新作おわらの代表作は小杉放庵が詠んだ「八尾四季」である。

ゆらぐつり橋手に手をとりて
 渡る井田川 オワラ 春の風
富山あたりかあの灯火は
 飛んでゆきたや オワラ 灯とり虫
八尾坂道わかれてくれば
 露か時雨か オワラ はらはらと
若しや来るかと窓押しあけて
 見れば立山 オワラ 雪ばかり

昭和3年に川崎順二に招かれて詠った歌である。 その行き帰りに必ず延楽で長逗留された。今でもその足跡は数多く残されている。

天地始粛(てんち はじめてさむし)

<上新町・御座敷踊り>

8月28日から七十二侯は、「天地始粛(てんち はじめてさむし)」で、二十四節気「処暑」の次侯にあたる。

粛には、鎮まるとか弱まるとか縮むという意味あり、ようやく暑さが鎮まる頃という意味。立春から数えて二百十日は9月1日にあたる。台風の多い時期でもある。実った稲穂を強風から守るために、風を鎮める祈りの踊りが行われる。越中八尾の「風の盆」である。
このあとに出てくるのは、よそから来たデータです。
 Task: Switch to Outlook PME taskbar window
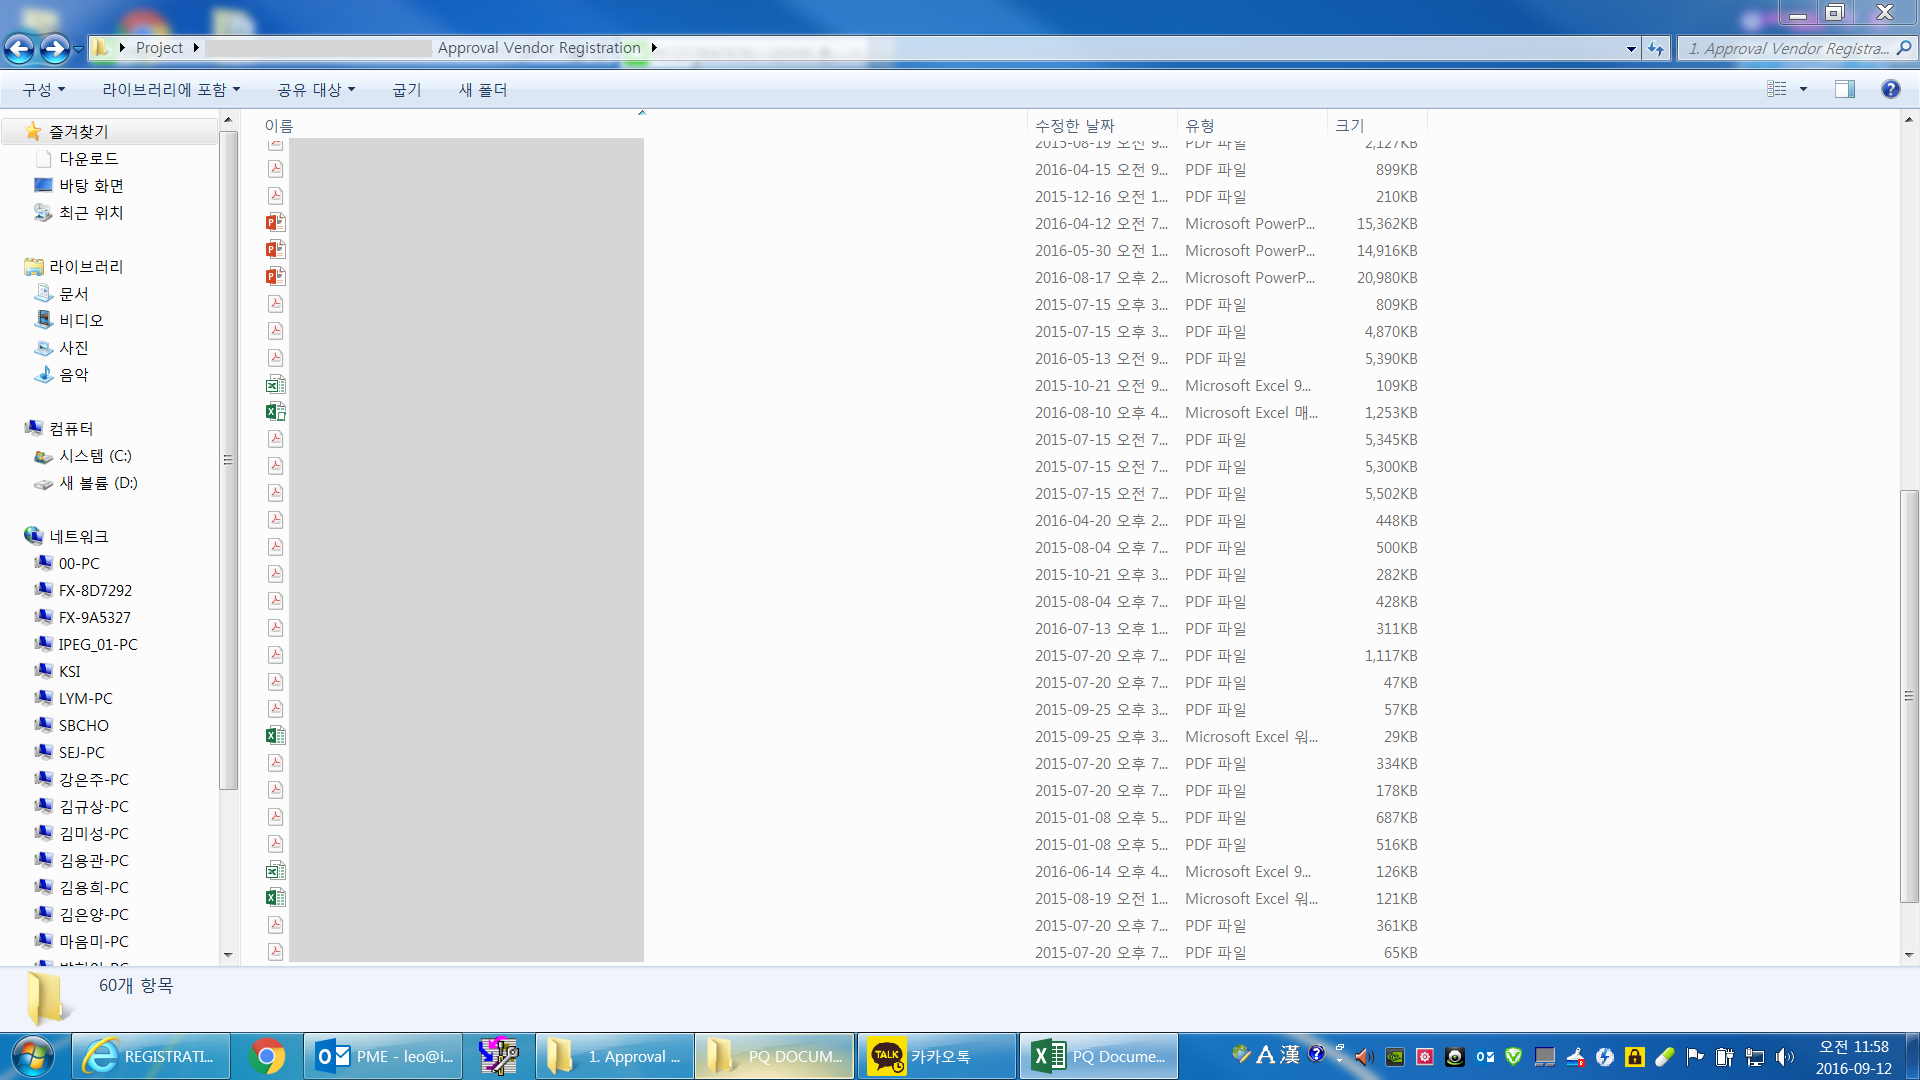tap(384, 1056)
9月1日から9月3日までの三日三晩、哀愁を帯びた鼓弓の音色に乗って街流しが行われる。踊りは、農作業の所作で組み立てられ、八尾、上新町では町内の通りを使って大輪踊りが行われる。地元の踊り手の後ろについて所作を学のも、おわらを知る方法の一つでもある。

8月20日から8月30日までの毎日、11の町内が各自持ち回りで前夜祭を行う。今年の初日は天満町で、一足早く担当の町内の街流しや輪踊りが鑑賞できて、本番とは違った情緒を味わうことができるので、お勧めである。

綿柎開(わたのはなしべ ひらく)

<羯諦羯諦の一場面>
画像:北日本新聞WEBより

8月23日から二十四節気は「処暑」となる。処とは止まる、留まるという意味で、夏の暑さが収まるとされる。七十二侯は「綿柎開(わたのはなしべ ひらく)」で「処暑」の初侯にあたる。綿を包む柎(はなしべ)が開き、中から綿毛が出てくる頃という意味。

23日に、国際的な舞台芸術の祭典「第9回シアターオリンピクス」が開幕し、南砺市利賀村と宇奈月国際会館セレネでオ-プニング公演が行われた。主催者は、劇団「SCOT」の主宰者で演出家の鈴木忠志さん。利賀村に拠点を構えてから43年目。今回は、利賀村6会場の他に新たに黒部市のYKKゲストハウスに設けられた「前沢野外ステージ」と宇奈月国際会館「セレネ」が加わり、8会場で上演される。

宇奈月国際会館「セレネ」で行われた「羯諦羯諦(ぎゃていやてい)」は、真言声明の会の僧侶6人が唱える澄み切った声明と、打楽器奏者の高田みどりさんが奏でる銅鑼、太鼓、マリンバなどの音色が神秘な世界を作り出す。会場は般若心経の世界に包まれた。

蒙霧升降(ふかききり まとう)

<炸裂音凄まじい宇奈月温泉花火大会>

8月18日から七十二侯は「蒙霧升降(ふかききり まとう)」で二十四節気「立秋」の末侯にあたる。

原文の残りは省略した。